Exercise aim: Beginning with the line that holds "Task: Click the Posts pin icon", copy each line exactly through the end of the entries, but leave the pictures out.
**** Record extracts ****
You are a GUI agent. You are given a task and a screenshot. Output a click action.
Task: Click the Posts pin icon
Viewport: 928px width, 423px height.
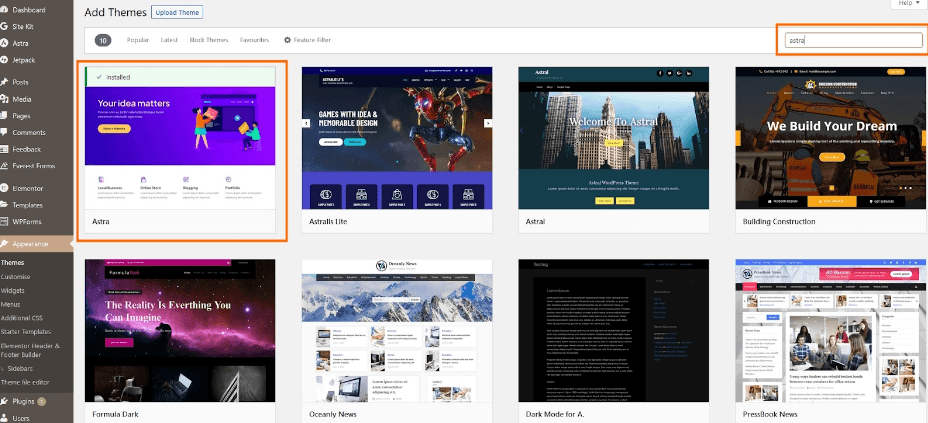point(4,82)
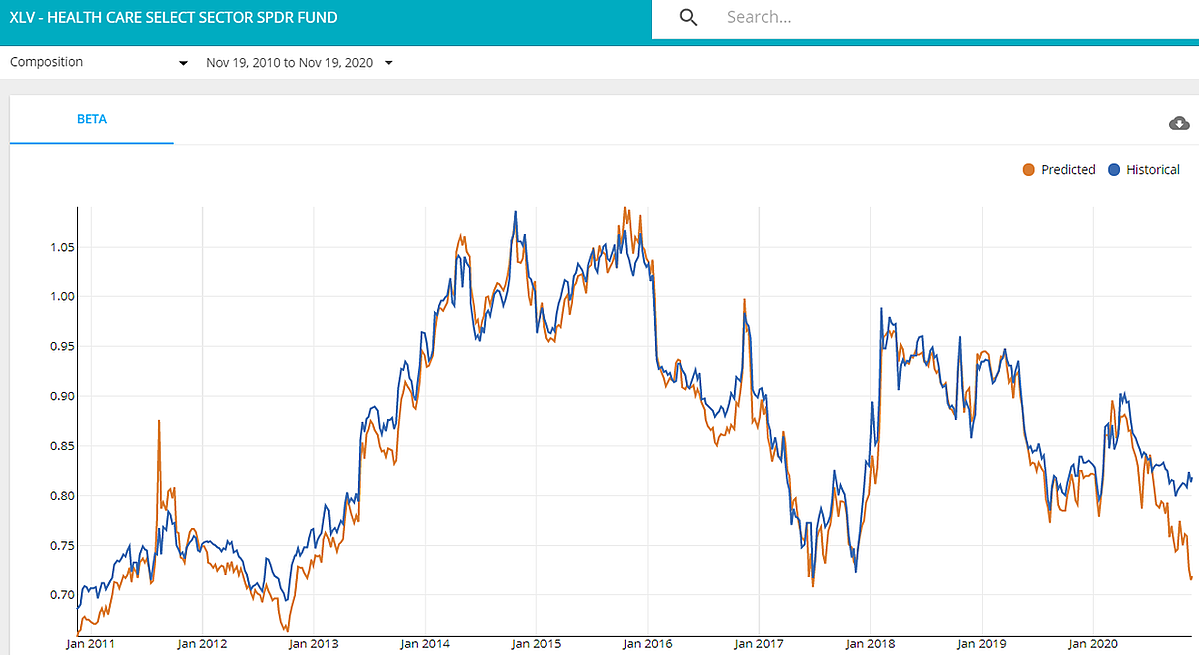
Task: Click the blue Historical legend dot
Action: [1114, 170]
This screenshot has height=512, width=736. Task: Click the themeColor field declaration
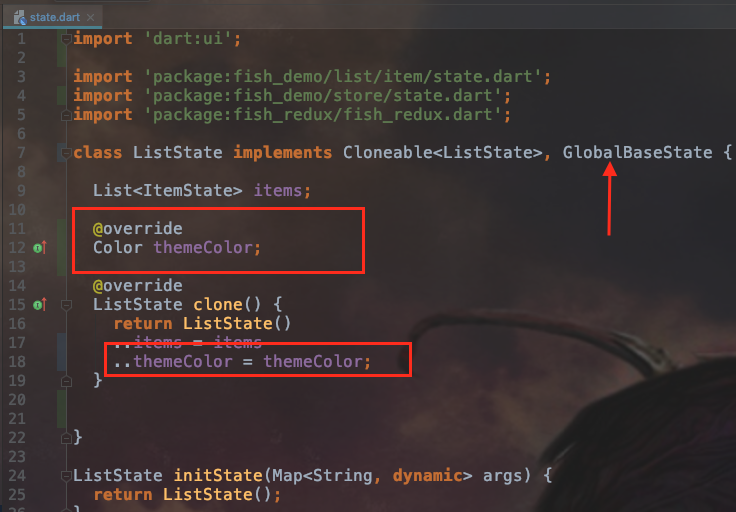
****
Exercise output:
Task: Click the Posts pin icon
Viewport: 928px width, 423px height.
point(4,82)
Task: Click the blue Historical legend dot
Action: [1114, 170]
This screenshot has height=512, width=736. Task: Click the themeColor field declaration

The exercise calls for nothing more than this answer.